Currently, the editorial board is comprised of Deanna Fong, Lee Hannigan, Katherine McLeod, Shannon Maguire, myself, and Eric Schmaltz. Once we get going as an editorial network, it’s my hope that we’ll each identify our own interests in particular writers, eras, reading series, or regions we’d like to work on in terms of compiling entries. Through this dialogue and because we’ll all have access to the same Zotero account, it will be easy to avoid duplicate entries. From there, it would be great to have around 6000 entries by the time we launch the site. By that point, I imagine we’ll have a distinct and useful object with which members of the editorial board can approach individuals, institutions, and collections in order to find out what else is out there and can be included on the site.

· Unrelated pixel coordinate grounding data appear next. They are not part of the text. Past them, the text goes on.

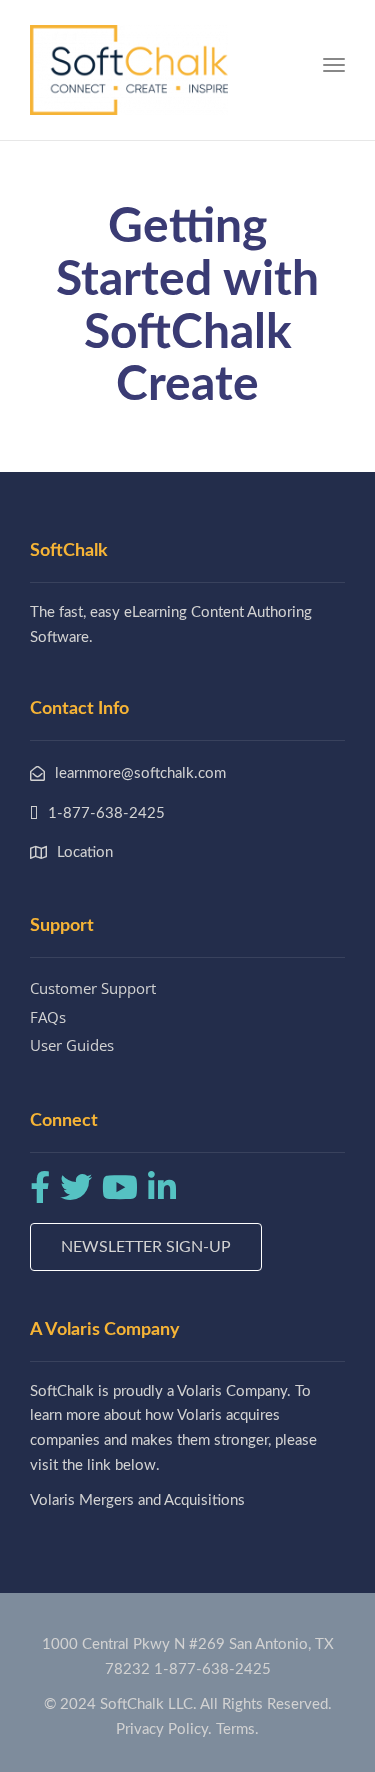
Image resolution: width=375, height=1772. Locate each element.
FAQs (48, 1017)
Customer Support (93, 988)
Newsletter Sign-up (146, 1247)
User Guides (72, 1045)
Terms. (237, 1729)
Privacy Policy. (164, 1729)
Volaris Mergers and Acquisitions (137, 1500)
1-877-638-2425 (212, 1669)
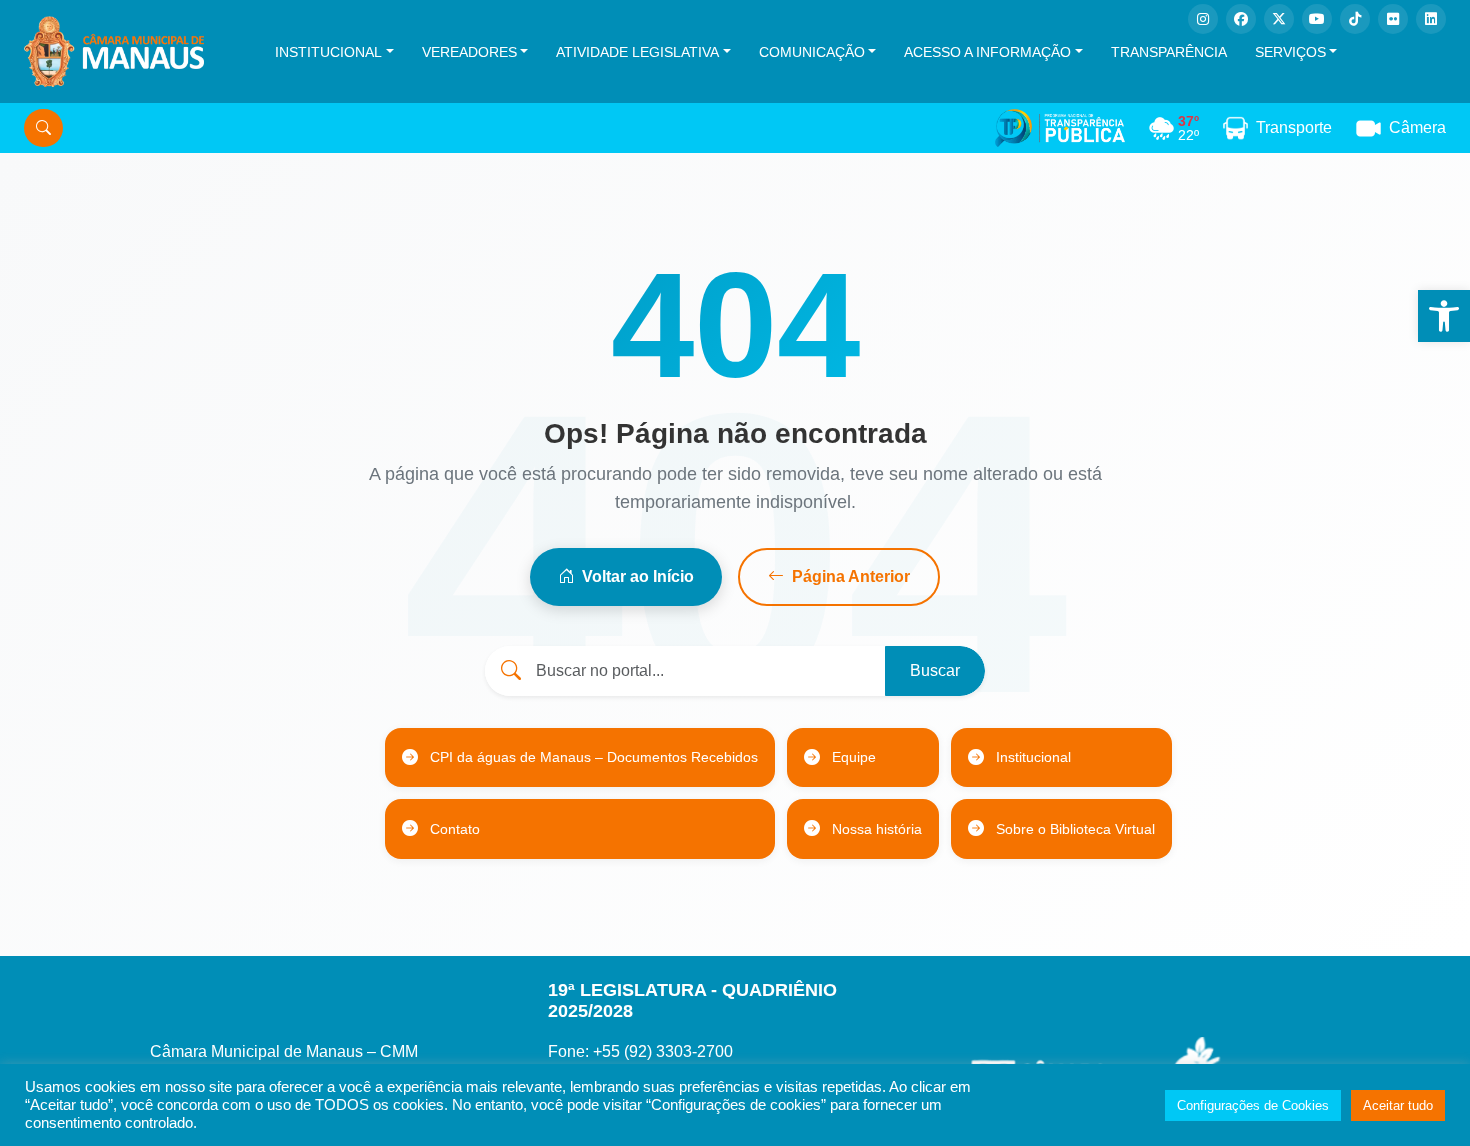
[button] (1444, 316)
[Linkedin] (1431, 19)
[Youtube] (1317, 19)
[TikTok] (1355, 19)
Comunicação (812, 52)
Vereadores (469, 52)
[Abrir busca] (43, 128)
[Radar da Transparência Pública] (1060, 128)
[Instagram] (1203, 19)
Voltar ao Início (638, 576)
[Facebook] (1241, 19)
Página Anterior (851, 576)
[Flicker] (1393, 19)
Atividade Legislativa (637, 52)
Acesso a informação (987, 52)
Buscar (935, 670)
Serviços (1290, 52)
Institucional (328, 52)
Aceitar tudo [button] (1398, 1105)
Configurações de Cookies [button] (1253, 1105)
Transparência (1169, 52)
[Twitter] (1279, 19)
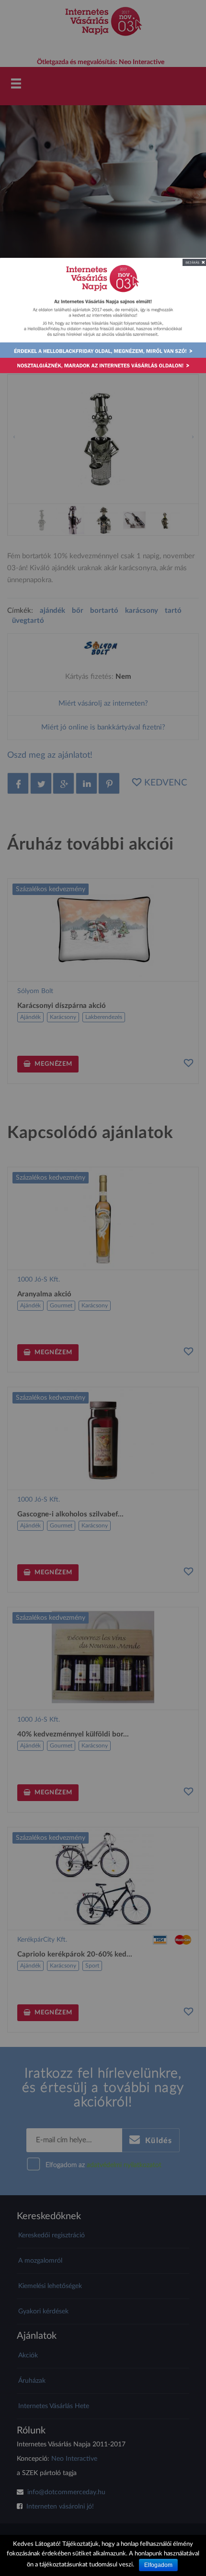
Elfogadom (158, 2565)
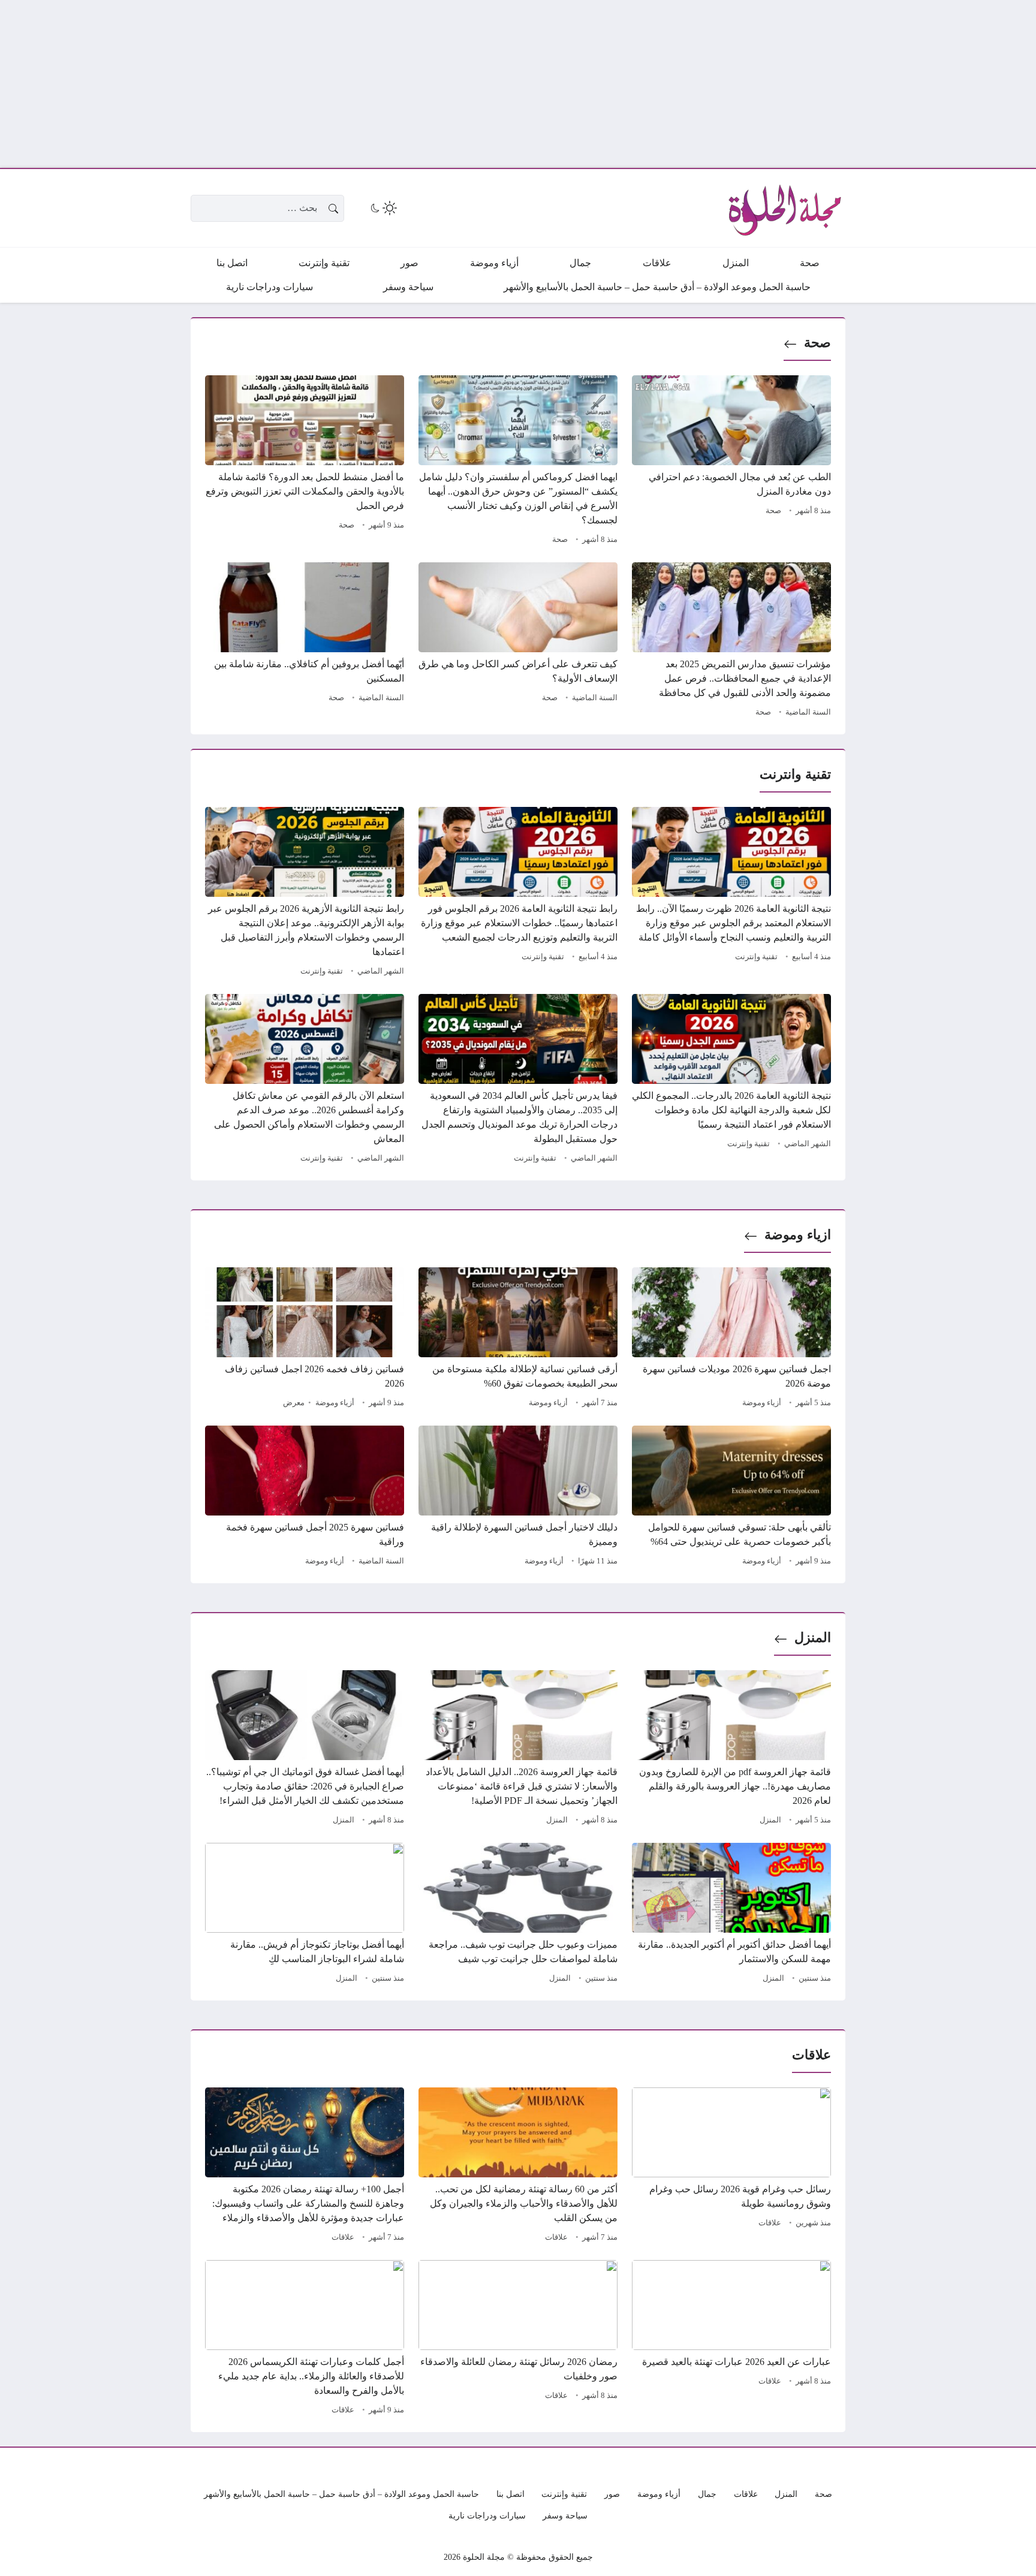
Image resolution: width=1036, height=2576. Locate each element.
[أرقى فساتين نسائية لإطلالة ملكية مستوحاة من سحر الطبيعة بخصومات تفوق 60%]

Once the site is up and running, it’s also my hope that we’ll all be able to work with the advisory board for the project – Lillian Allen, Jason Camlot, Tanya Clement, Dean Irvine, Chris Mustazza, and Karis Shearer [& Sina Queyras ?] – to integrate phonotext.ca into as many contexts and publics as possible.

That is, for the most part, an overview of the project. I have a lot to say about particular details and the various models or influences I’ve considered in conceiving the index – I can respond to any of those points in discussion. I welcome your input on the particularities of the what I’ve introduced here.